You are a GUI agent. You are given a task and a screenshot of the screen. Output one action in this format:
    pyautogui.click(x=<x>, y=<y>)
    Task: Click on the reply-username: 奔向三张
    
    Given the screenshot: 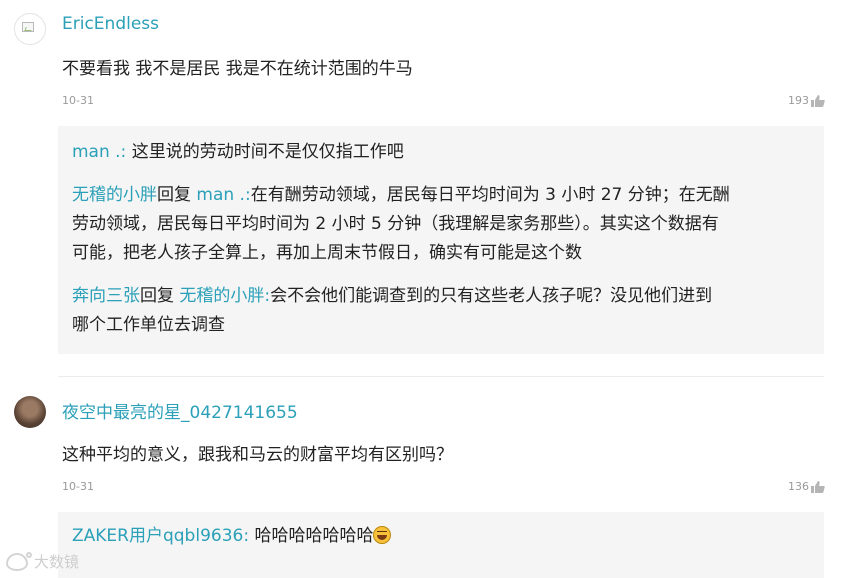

--

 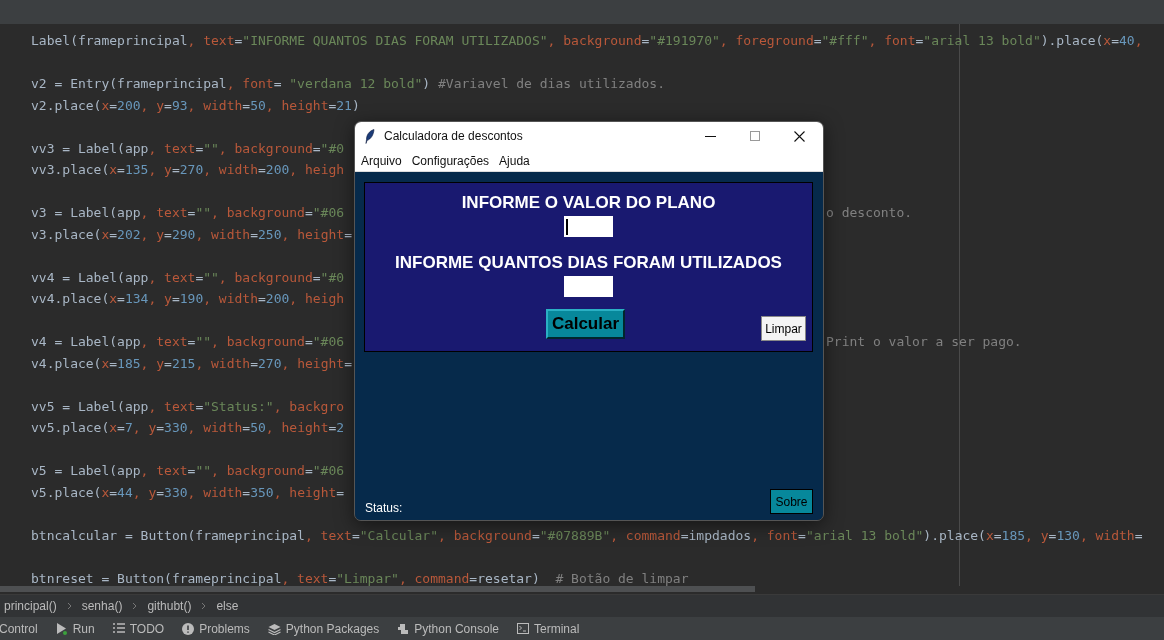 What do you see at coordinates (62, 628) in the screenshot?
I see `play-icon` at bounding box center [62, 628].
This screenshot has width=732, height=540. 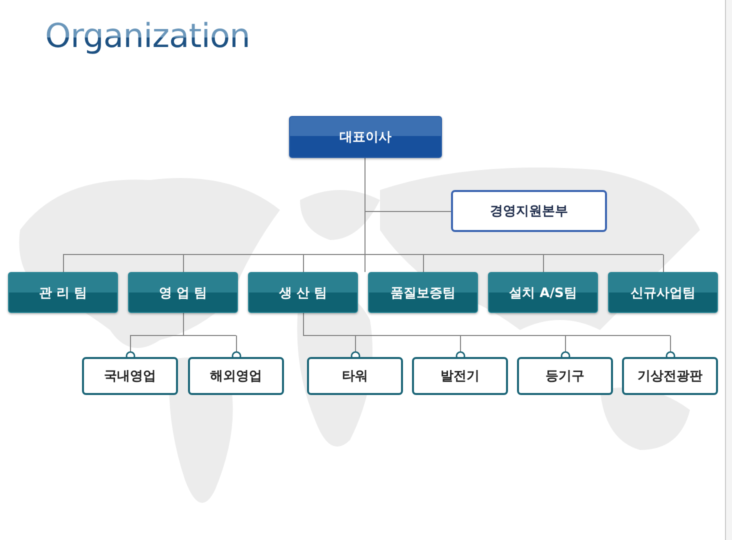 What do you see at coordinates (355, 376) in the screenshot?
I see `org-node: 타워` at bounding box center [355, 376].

...

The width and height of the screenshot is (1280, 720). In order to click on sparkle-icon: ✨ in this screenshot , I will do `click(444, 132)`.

» TASK DETAILS: Please count the lines in the items above that contain the string "icon", and reply with that number alone.

» EXPECTED ANSWER: 2